Выбрать главу

— Дорогой Си-Нут, — ответил Анпу — мы благодарны тебе, твои слова и вправду бесценны, это слова преданного жреца с храбрым сердцем. Ты получишь в Маади защиту, достойное место в храме Нут, будешь вознаграждён и не будешь ни в чём нуждаться. Но только Асет уже нашла то, что ей нужно. Своё счастье и свою любовь. И не по её нраву захватывать Трон хитростью, когда соперник сражается в битве. А Трон Та-Кем Асет себе вернёт, и скоро ты узнаешь как.

— Но почему Асет нет среди вас?

— Пойдём со мною, я накормлю тебя после долгого пути, дам отменного вина и расскажу всё, — сказал Анпу, встал со своего Трона Богоравного, взял едва отдышавшегося жреца за руку и повёл его в свои покои.

«Его слова бесценны!» — сказал Себек и вышел из зала, направившись к городским воротам, выходящим на берег Хапи. Под покровом ночи ему удалось выйти к Реке незамеченным. Только он один знал, от одного из купцов, прибывшего недавно по морю с востока, что Хал Саадома и его сын, принц Саадома Ханар заключили союз с правителями Городов Красного моря, чтобы пойти на Та-Кем, напав именно у Небта, а оттуда — пойти на Ар-Маат.

Себек не одобрял Сета и его насильственного захвата власти, но, когда враг угрожал Та-Кем, наступало время забыть о раздорах. Сету немедленно нужна была помощь, и он мог ему помочь. Себек с разбега прыгнул в воды Хапи, тут же обернувшись крокодилом, громадным, размером с храмового, и поплыл вверх по Реке так быстро, как только мог, по пути призывая своё воинство, «детей Себека» следовать за ним и защитить Свет Маат и Славу Великих Предков, во имя Хранителя.

* * *

Асет сидела на траве. Она была счастлива, но это было новое, не изведанное ею счастье. Нет, такого счастья она раньше не испытывала! Она трепетно гладила камень, принесённый из другого мира и нежно-нежно шептала: «Хору»…

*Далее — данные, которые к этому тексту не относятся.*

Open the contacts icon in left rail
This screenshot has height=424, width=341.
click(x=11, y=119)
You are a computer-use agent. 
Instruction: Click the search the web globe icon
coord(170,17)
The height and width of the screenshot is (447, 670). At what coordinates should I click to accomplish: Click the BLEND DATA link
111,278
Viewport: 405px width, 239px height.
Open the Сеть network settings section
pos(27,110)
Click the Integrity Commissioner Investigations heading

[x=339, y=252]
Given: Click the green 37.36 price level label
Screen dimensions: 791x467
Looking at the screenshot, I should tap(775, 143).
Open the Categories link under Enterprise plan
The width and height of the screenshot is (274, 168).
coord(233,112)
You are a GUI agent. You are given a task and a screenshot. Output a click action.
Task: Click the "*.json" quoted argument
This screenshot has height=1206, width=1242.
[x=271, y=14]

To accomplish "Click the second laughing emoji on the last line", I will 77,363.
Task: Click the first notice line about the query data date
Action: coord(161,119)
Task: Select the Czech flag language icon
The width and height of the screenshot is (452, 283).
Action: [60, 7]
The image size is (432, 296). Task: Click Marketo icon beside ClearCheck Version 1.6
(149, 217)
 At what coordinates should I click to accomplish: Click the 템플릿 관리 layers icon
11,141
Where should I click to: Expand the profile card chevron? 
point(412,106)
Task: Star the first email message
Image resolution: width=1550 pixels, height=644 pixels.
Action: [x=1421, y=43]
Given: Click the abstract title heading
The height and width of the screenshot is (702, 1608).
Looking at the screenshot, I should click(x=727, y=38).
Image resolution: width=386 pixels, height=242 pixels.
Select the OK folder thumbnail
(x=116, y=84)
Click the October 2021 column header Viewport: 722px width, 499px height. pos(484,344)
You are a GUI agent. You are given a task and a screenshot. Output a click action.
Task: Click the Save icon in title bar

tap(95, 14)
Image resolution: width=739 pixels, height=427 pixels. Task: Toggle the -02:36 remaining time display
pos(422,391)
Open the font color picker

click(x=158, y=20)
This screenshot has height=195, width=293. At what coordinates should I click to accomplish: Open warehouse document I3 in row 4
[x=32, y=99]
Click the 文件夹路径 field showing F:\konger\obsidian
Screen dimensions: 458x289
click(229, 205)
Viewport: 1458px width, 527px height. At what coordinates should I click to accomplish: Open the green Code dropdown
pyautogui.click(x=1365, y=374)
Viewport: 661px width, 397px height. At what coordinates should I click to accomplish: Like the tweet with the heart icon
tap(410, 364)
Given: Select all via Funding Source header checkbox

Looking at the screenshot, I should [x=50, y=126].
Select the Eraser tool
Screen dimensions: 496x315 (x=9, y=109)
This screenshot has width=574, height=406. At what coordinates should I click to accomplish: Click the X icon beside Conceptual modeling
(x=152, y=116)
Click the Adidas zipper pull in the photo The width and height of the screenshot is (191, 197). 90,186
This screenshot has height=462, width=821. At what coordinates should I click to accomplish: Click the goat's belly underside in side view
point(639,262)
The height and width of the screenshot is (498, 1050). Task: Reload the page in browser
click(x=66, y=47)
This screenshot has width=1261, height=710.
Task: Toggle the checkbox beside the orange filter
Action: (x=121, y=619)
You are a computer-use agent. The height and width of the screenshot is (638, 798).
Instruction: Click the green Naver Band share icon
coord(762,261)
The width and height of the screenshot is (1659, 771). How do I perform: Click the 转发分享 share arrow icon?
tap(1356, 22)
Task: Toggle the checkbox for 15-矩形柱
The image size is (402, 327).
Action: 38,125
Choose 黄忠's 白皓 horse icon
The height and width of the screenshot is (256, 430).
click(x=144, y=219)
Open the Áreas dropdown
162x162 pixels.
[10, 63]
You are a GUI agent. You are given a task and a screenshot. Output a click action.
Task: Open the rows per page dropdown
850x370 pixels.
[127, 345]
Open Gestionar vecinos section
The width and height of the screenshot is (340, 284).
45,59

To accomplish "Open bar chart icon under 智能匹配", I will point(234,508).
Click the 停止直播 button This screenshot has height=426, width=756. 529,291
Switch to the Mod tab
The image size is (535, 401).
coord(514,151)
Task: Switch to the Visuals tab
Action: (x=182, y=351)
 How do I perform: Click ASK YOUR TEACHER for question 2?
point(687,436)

— Что такое, Асет? — Усер услышал её шёпот, увидел счастливое лицо…

— Усер, я хочу сказать тебе что-то важное, очень важное…

— Рад услышать любые твои слова, любимая!

Ты помнишь, я обещала Великому Хранителю, что мы назовём нашего сына Хору, во имя этого камня — подарка — бесценного подарка Хранителя?

— Да, я помню!

— Я уже знаю, я чувствую — Хору под моим сердцем!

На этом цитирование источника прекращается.